* **Problem statement**
Please copy out the data below with no changes, keeping every line in its original order.
— BEGIN Given records —
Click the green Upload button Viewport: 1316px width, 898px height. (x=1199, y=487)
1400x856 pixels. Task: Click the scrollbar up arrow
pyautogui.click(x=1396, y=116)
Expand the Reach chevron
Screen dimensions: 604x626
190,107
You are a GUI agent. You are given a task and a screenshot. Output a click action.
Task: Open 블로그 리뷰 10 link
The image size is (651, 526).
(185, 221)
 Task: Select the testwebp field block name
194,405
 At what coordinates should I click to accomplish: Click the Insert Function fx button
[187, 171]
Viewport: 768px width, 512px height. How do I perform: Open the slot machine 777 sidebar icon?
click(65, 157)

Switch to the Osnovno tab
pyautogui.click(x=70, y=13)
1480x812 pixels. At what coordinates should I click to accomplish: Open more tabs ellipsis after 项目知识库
— END Given records —
* **Solution**
Click the green Upload button Viewport: 1316px width, 898px height. (x=1199, y=487)
1400x856 pixels. Task: Click the scrollbar up arrow
pyautogui.click(x=1396, y=116)
Expand the Reach chevron
Screen dimensions: 604x626
190,107
You are a GUI agent. You are given a task and a screenshot. Output a click action.
Task: Open 블로그 리뷰 10 link
The image size is (651, 526).
(185, 221)
 Task: Select the testwebp field block name
194,405
 At what coordinates should I click to accomplish: Click the Insert Function fx button
[187, 171]
Viewport: 768px width, 512px height. How do I perform: Open the slot machine 777 sidebar icon?
click(65, 157)

Switch to the Osnovno tab
pyautogui.click(x=70, y=13)
1480x812 pixels. At what coordinates should I click to accomplish: Open more tabs ellipsis after 项目知识库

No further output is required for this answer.